Reproduce verbatim the lines of the listing below, starting at the line that contains "The height and" and ending at the final line of the listing, with both ends included.

── Exercise inputs ──

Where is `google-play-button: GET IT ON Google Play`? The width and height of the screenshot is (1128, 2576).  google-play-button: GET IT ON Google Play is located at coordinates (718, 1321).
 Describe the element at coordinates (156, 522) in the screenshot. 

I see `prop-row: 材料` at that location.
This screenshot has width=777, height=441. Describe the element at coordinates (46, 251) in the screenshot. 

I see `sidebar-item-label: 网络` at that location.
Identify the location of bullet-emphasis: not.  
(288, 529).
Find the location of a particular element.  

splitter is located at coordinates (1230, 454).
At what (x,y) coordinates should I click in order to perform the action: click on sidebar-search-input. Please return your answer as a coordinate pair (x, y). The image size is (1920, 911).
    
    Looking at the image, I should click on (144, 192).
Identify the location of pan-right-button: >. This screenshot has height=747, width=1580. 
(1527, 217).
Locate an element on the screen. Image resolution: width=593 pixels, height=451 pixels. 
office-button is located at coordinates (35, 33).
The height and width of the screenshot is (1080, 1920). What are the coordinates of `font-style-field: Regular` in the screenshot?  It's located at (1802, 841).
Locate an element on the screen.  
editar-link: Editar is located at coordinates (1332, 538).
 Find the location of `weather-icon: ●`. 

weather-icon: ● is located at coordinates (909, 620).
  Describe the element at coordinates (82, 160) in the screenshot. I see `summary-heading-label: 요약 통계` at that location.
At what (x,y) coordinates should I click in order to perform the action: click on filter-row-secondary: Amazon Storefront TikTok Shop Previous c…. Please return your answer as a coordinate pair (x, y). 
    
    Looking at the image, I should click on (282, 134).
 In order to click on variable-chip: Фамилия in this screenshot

───

* **Expected answer**
The height and width of the screenshot is (1080, 1920). What are the coordinates of `font-style-field: Regular` in the screenshot?  It's located at (1802, 841).
Locate an element on the screen.  
editar-link: Editar is located at coordinates (1332, 538).
 Find the location of `weather-icon: ●`. 

weather-icon: ● is located at coordinates (909, 620).
  Describe the element at coordinates (82, 160) in the screenshot. I see `summary-heading-label: 요약 통계` at that location.
At what (x,y) coordinates should I click in order to perform the action: click on filter-row-secondary: Amazon Storefront TikTok Shop Previous c…. Please return your answer as a coordinate pair (x, y). 
    
    Looking at the image, I should click on (282, 134).
 In order to click on variable-chip: Фамилия in this screenshot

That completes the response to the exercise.